To see this, you can shrink the input matrices and produce a compressed form of the matrix. For instance, my original matrix is a 212 by 201 image. Using the SVD, we can represent it as the product of a 212 by 2 matrix, a 2 by 2 matrix, and a 2 by 201 matrix. This massively reduces the amount of information we’re storing, but you can already see the outline of our input image in the results:

 1 2 3  green.matrix.compressed <- u[,1:i] %*% diag(d[1:i]) %*% t(v[,1:i])   image(green.matrix.compressed, col = heat.colors(255))

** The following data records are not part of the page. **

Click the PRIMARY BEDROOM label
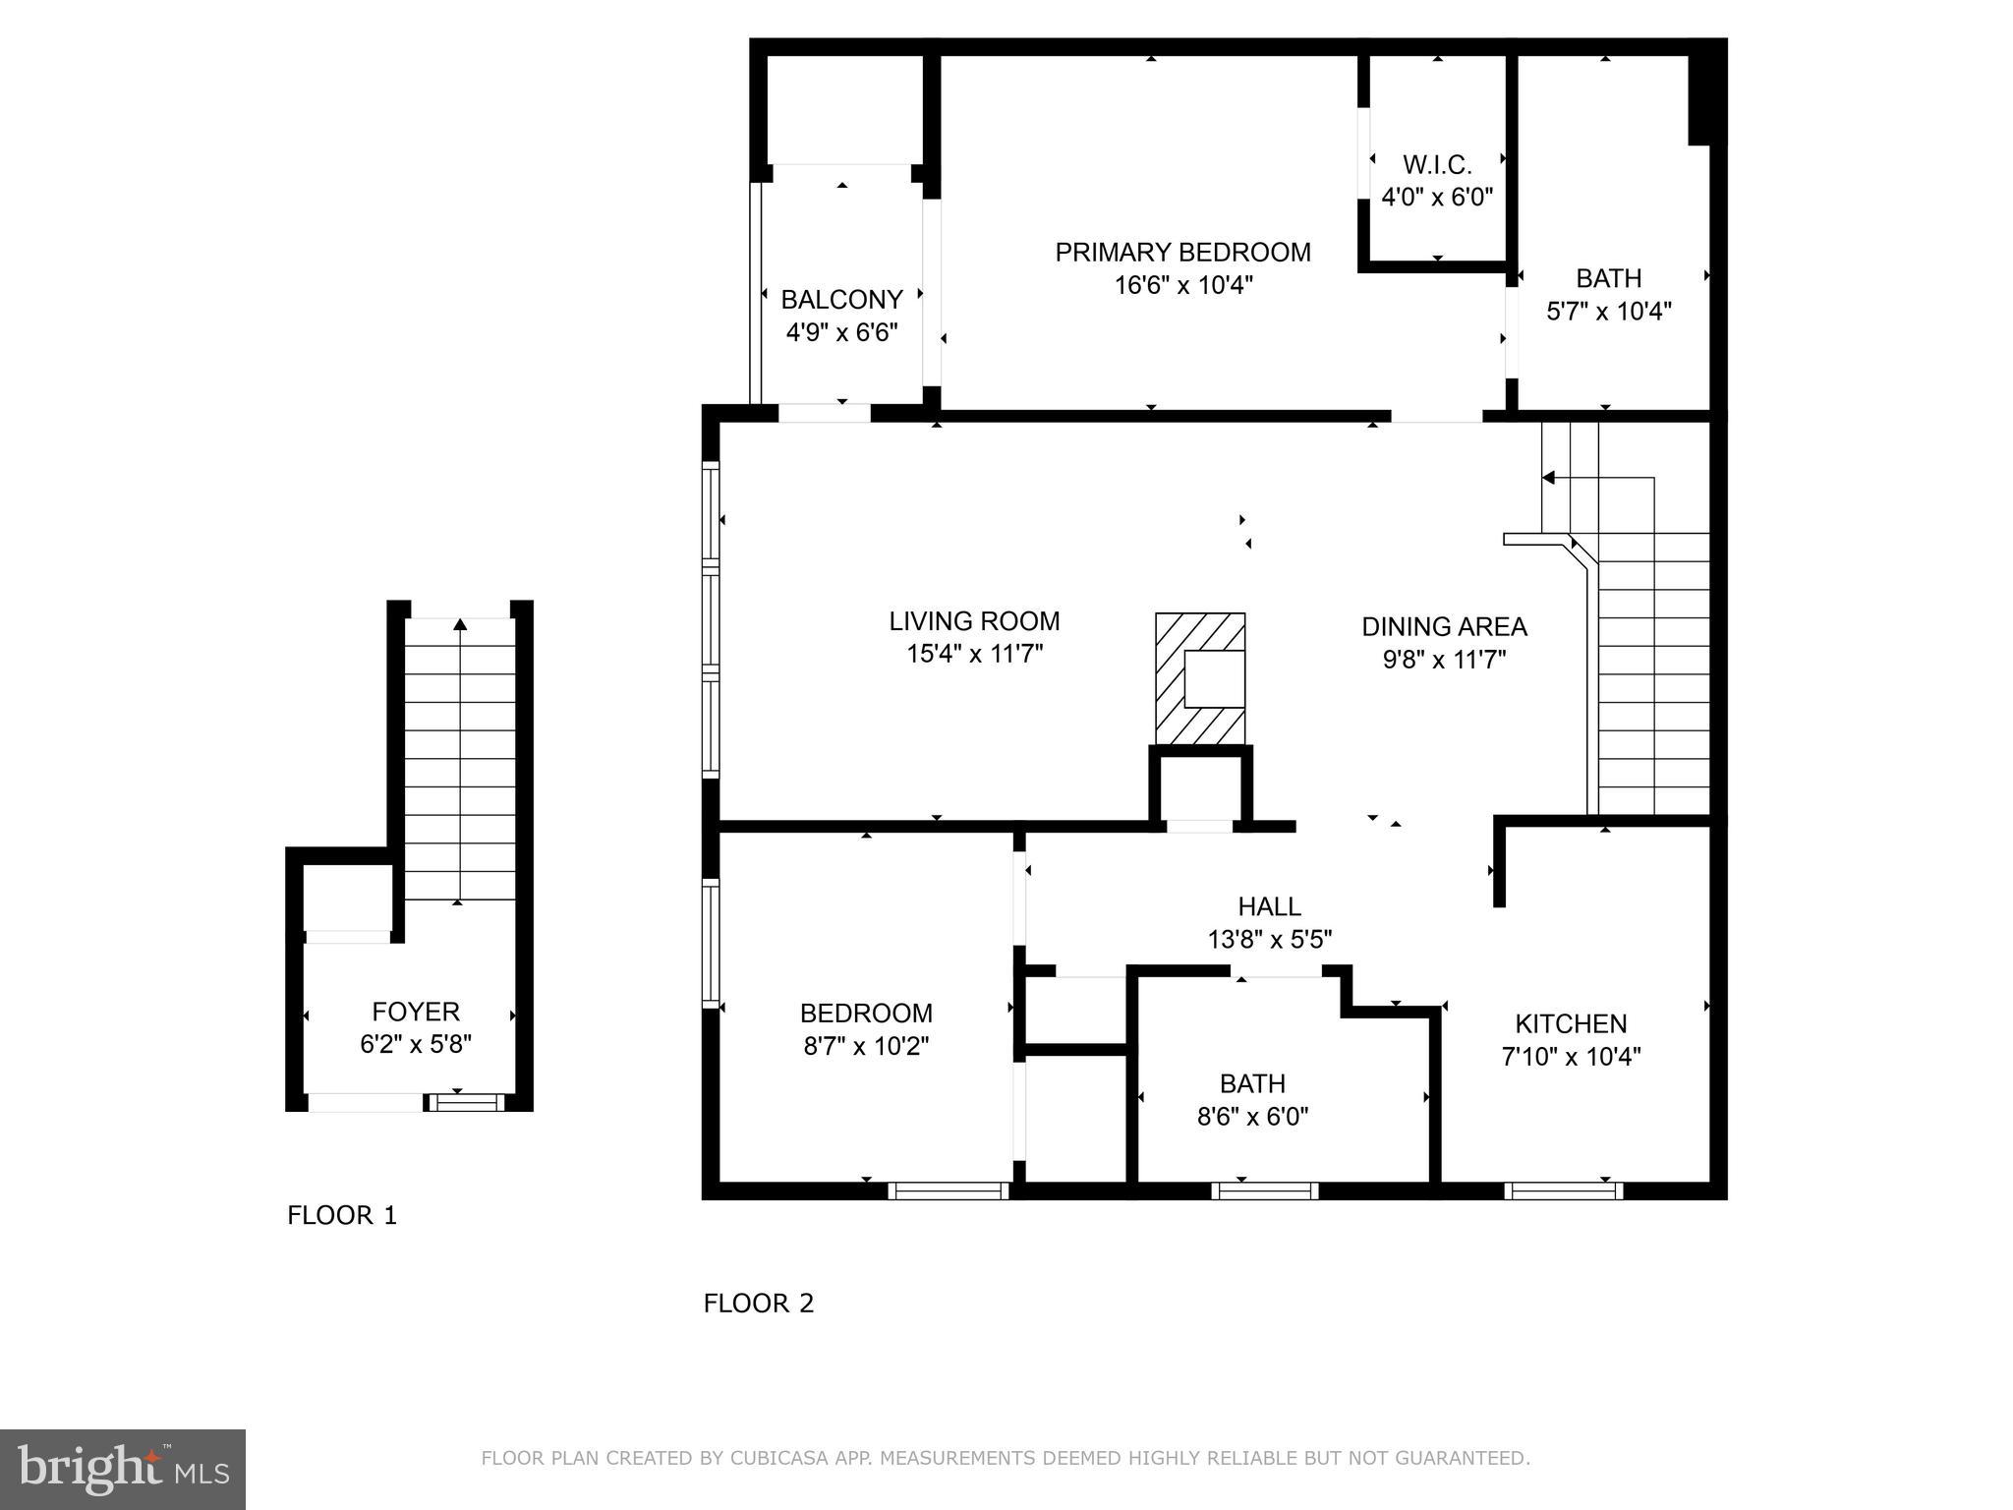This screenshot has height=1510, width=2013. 1182,253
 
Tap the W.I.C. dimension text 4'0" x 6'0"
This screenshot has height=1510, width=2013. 1437,198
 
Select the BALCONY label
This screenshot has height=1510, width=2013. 841,300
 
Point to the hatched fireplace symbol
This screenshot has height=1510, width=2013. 1200,678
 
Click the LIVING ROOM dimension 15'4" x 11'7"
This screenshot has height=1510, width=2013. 974,655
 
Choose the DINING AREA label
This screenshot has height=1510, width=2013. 1444,626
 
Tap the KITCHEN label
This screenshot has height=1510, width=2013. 1571,1024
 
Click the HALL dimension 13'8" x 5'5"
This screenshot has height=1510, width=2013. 1270,940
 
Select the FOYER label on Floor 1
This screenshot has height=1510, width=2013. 416,1012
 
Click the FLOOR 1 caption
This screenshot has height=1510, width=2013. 342,1216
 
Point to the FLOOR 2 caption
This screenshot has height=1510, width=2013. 759,1304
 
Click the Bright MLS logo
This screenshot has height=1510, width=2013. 123,1468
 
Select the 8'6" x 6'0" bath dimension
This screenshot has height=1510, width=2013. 1252,1117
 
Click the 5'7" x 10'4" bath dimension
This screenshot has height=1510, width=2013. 1609,312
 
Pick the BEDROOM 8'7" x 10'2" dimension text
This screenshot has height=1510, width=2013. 866,1046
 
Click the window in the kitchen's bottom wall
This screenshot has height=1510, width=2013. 1563,1191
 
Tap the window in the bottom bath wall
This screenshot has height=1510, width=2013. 1264,1191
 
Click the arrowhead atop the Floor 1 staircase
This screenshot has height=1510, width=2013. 460,623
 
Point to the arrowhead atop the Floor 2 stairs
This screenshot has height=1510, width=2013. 1548,478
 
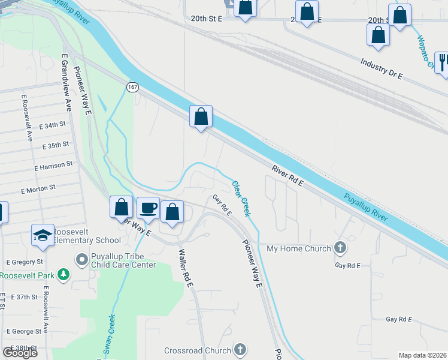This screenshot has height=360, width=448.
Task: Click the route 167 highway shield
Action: click(x=132, y=88)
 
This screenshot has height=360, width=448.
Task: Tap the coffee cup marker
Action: click(x=149, y=208)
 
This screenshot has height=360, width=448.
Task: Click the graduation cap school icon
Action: click(x=43, y=235)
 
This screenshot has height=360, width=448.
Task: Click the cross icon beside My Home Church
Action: click(x=340, y=248)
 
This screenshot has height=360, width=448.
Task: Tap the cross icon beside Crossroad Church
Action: click(x=240, y=350)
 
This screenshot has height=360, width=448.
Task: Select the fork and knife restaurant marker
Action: click(x=443, y=61)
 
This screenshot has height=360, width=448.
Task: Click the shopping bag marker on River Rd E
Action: click(x=201, y=116)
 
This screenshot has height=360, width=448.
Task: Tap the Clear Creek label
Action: click(x=241, y=199)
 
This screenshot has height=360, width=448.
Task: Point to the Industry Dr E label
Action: click(x=382, y=69)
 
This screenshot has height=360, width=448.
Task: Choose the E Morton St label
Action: click(x=38, y=188)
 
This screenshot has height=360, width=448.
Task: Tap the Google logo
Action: click(x=20, y=353)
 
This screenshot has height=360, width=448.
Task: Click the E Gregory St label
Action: click(x=25, y=262)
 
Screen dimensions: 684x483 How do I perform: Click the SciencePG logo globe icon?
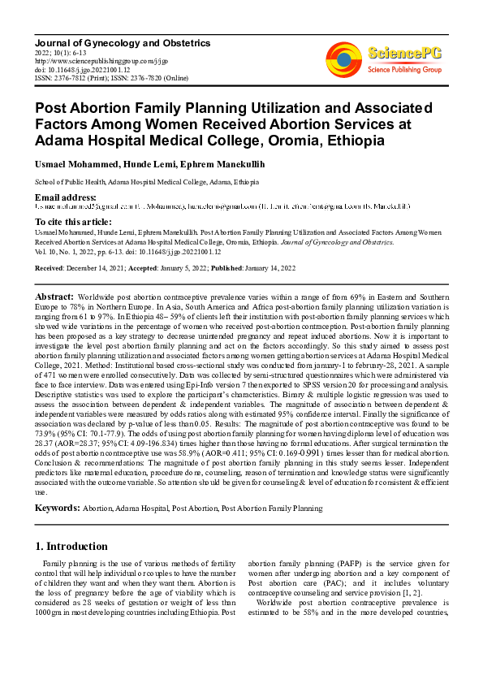[344, 57]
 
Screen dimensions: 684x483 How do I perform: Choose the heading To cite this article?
[72, 221]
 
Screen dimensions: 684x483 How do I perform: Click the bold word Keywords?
[57, 508]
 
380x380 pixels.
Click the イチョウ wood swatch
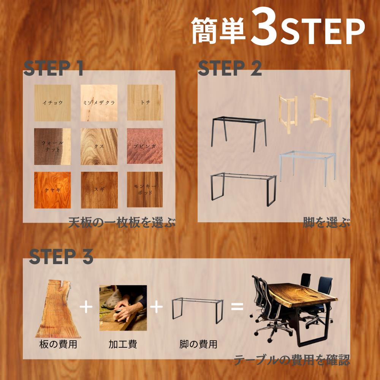pyautogui.click(x=52, y=103)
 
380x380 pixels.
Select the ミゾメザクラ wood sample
pyautogui.click(x=99, y=103)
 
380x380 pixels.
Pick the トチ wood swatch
pyautogui.click(x=145, y=103)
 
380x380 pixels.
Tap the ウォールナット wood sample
pyautogui.click(x=52, y=146)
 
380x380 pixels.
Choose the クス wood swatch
pyautogui.click(x=99, y=146)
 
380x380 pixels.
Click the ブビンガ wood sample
pyautogui.click(x=145, y=146)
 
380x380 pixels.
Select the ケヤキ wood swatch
pyautogui.click(x=52, y=190)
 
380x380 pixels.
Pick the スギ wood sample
pyautogui.click(x=99, y=190)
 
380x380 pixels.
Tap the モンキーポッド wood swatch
pyautogui.click(x=145, y=190)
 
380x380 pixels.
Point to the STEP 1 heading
pyautogui.click(x=54, y=68)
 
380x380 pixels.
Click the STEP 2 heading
pyautogui.click(x=230, y=68)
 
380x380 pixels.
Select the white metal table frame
pyautogui.click(x=308, y=167)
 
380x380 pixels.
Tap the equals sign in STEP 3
pyautogui.click(x=237, y=306)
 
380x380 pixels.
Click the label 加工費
pyautogui.click(x=123, y=345)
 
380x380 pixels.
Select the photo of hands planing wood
pyautogui.click(x=123, y=308)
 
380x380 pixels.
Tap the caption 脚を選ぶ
pyautogui.click(x=326, y=222)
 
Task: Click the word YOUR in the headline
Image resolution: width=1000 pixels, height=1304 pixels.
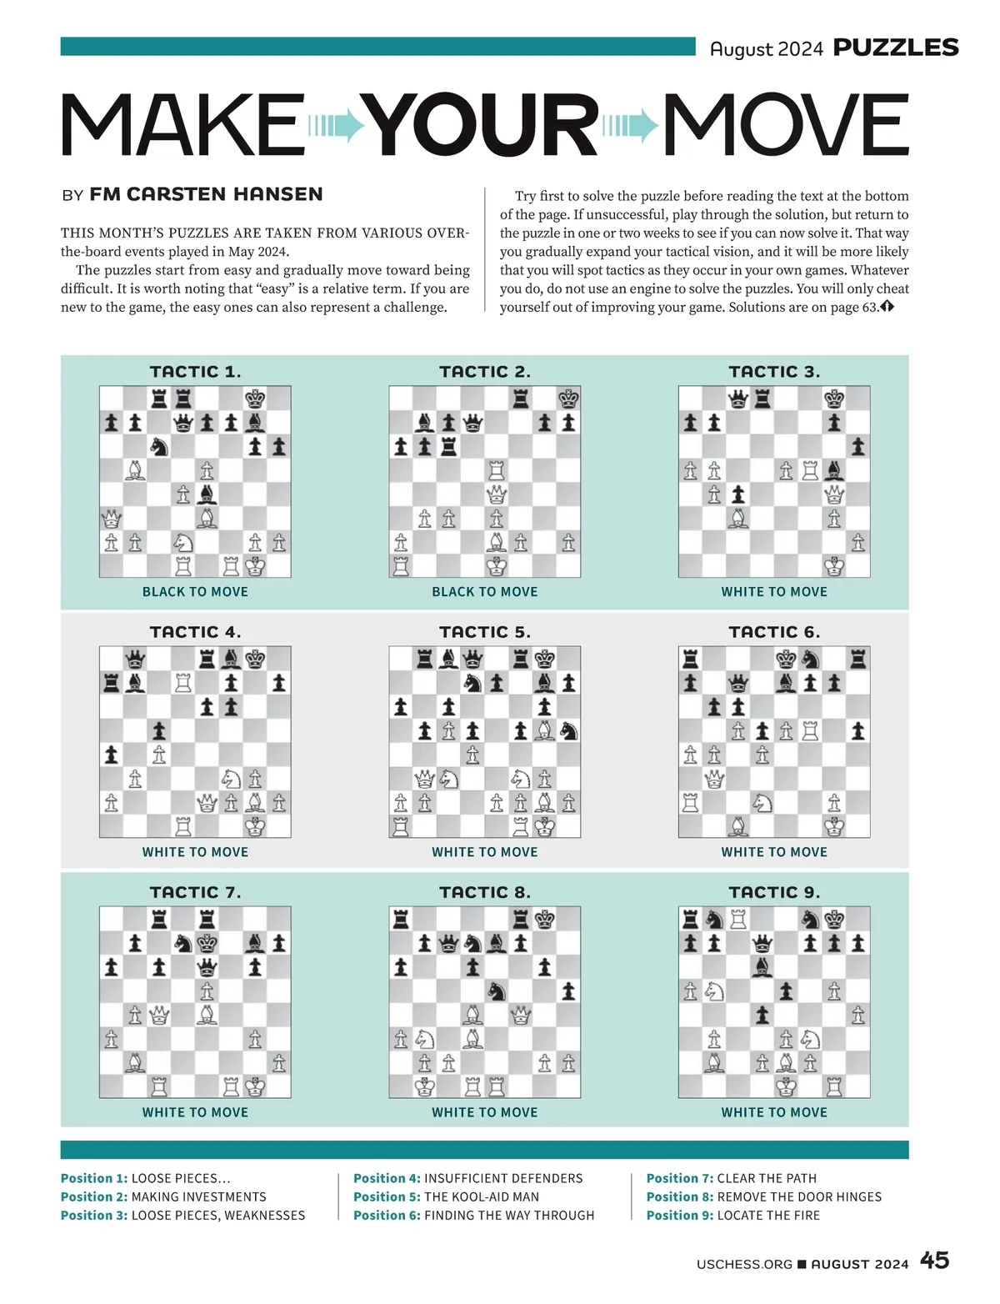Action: (x=483, y=125)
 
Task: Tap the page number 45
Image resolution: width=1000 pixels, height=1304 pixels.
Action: (x=934, y=1261)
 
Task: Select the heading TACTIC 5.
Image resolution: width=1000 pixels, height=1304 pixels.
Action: (x=484, y=632)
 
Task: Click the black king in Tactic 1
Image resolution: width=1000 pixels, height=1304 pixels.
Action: (x=255, y=399)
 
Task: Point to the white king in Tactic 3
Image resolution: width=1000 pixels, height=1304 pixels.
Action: (x=834, y=566)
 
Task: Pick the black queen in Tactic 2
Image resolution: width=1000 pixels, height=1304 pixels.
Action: (x=472, y=424)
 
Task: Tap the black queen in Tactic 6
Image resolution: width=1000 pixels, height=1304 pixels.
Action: (x=738, y=684)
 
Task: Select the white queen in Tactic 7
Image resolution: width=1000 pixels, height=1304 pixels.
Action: (x=159, y=1016)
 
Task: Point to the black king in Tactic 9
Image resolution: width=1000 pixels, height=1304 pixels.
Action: (x=834, y=920)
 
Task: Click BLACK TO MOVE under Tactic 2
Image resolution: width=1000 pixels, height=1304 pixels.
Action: (x=484, y=592)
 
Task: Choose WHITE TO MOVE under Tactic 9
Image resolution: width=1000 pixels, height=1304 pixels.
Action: (x=774, y=1112)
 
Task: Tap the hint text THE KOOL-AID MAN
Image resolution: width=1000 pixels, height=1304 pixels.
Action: (x=482, y=1196)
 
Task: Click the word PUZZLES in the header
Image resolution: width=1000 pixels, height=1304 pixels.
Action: (x=896, y=48)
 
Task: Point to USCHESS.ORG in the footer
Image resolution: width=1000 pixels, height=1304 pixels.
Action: (x=744, y=1264)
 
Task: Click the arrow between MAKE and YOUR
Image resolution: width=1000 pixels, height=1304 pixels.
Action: (x=337, y=126)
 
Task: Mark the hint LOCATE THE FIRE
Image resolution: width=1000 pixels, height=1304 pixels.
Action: (x=768, y=1215)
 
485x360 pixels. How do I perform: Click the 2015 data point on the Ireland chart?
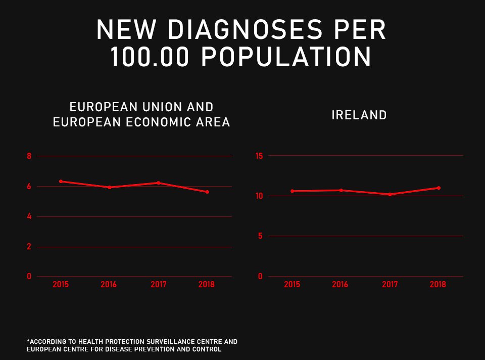tap(292, 191)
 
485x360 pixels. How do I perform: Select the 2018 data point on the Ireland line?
tap(439, 188)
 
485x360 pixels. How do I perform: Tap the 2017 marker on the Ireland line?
tap(390, 194)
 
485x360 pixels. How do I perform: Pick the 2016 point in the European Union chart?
tap(109, 187)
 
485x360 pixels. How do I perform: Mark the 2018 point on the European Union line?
tap(207, 192)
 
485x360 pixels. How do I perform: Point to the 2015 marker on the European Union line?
tap(61, 181)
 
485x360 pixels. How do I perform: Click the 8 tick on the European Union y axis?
tap(29, 156)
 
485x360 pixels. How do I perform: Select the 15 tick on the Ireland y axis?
tap(259, 156)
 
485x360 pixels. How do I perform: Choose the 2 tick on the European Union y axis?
tap(29, 247)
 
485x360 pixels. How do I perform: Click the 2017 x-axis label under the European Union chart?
tap(159, 285)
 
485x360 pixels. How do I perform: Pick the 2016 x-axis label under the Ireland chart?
tap(340, 285)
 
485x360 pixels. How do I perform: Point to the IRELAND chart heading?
tap(359, 115)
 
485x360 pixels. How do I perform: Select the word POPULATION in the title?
tap(286, 57)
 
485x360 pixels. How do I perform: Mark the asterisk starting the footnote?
tap(28, 341)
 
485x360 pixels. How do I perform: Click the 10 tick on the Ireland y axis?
tap(259, 196)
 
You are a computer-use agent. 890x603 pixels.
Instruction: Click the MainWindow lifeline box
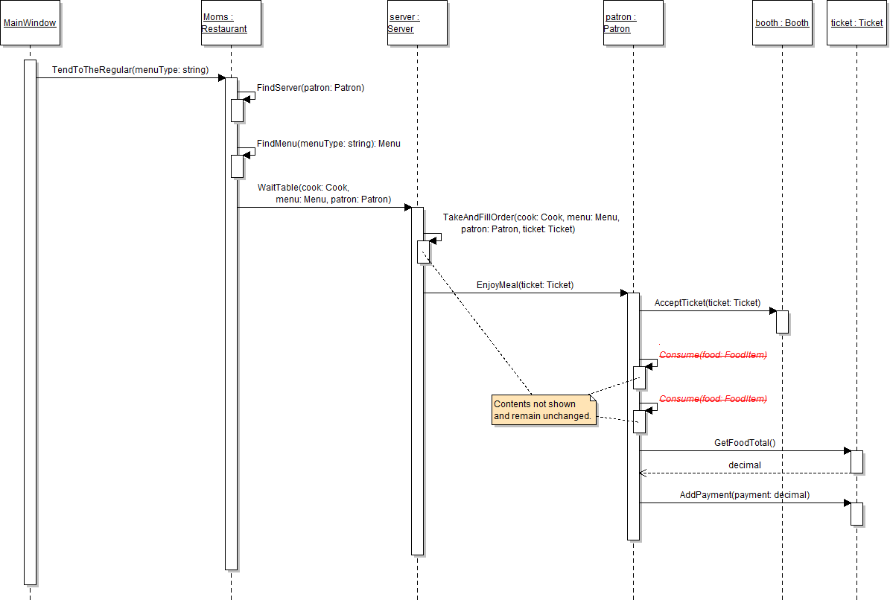tap(30, 23)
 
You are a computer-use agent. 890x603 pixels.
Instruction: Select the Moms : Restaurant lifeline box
tap(231, 23)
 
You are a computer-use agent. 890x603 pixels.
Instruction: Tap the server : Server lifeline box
tap(417, 23)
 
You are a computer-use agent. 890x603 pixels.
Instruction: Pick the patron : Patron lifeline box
tap(632, 23)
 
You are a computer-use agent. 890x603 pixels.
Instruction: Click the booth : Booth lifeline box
tap(782, 23)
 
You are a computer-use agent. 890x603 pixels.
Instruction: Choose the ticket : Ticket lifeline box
tap(856, 23)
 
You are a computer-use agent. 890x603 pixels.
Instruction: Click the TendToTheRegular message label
tap(130, 70)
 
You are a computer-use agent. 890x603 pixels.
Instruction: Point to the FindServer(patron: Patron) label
tap(311, 88)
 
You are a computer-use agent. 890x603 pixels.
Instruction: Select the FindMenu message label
tap(328, 144)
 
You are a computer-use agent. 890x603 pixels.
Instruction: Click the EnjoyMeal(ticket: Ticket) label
tap(525, 285)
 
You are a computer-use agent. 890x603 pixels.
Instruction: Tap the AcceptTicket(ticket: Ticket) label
tap(708, 303)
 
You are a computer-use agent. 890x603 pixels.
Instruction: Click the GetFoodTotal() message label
tap(745, 443)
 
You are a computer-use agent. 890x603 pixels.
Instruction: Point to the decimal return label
tap(745, 465)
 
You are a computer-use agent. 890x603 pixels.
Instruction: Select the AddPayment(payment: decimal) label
tap(745, 495)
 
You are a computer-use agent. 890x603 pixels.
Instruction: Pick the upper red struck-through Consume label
tap(713, 355)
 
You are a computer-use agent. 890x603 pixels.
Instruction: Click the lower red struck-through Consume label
tap(713, 399)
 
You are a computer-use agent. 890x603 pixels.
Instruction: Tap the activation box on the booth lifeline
tap(782, 322)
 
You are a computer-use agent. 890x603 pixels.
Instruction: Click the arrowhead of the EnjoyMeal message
tap(623, 293)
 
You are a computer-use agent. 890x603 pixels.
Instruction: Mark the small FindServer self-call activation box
tap(237, 109)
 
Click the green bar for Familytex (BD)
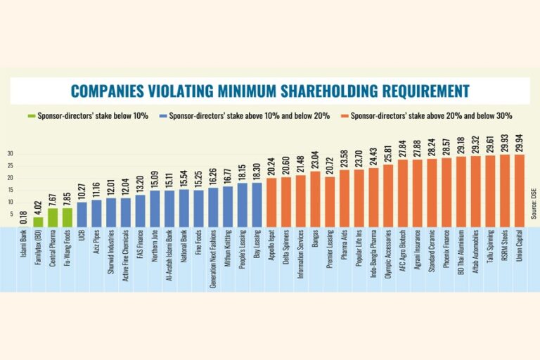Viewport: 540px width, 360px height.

To get a feel for how this works, we can iterate over the number of singular values we include in our compressed form:

 1 2 3 4 5 6 7  for (i in c(3, 4, 5, 10, 20, 30)) { green.matrix.compressed <- u[,1:i] %*% diag(d[1:i]) %*% t(v[,1:i]) png(paste('images/Green Image SVD Compressed ', i, '.png', sep = '')) image(green.matrix.compressed, col = heat.colors(255)) dev.off() }

This produces the following images:

#### 30 Singular Values

As you can see, the images get better quite quickly. Indeed, this last image looks great, despite the large reduction in the number of entries we’re keeping from the original matrix. I’d say that’s a pretty compelling case for the value of the SVD. It would be easy to combine the compressed matrices for red, green and blue to get a compressed version of our input image using its original color scheme. I’ll leave that as an exercise for anyone interested in playing with this technique on their own.

Of course, the SVD has tons of other uses, but this simple hack for image compression struck me as pretty interesting, as well as being remarkably simple to implement in R.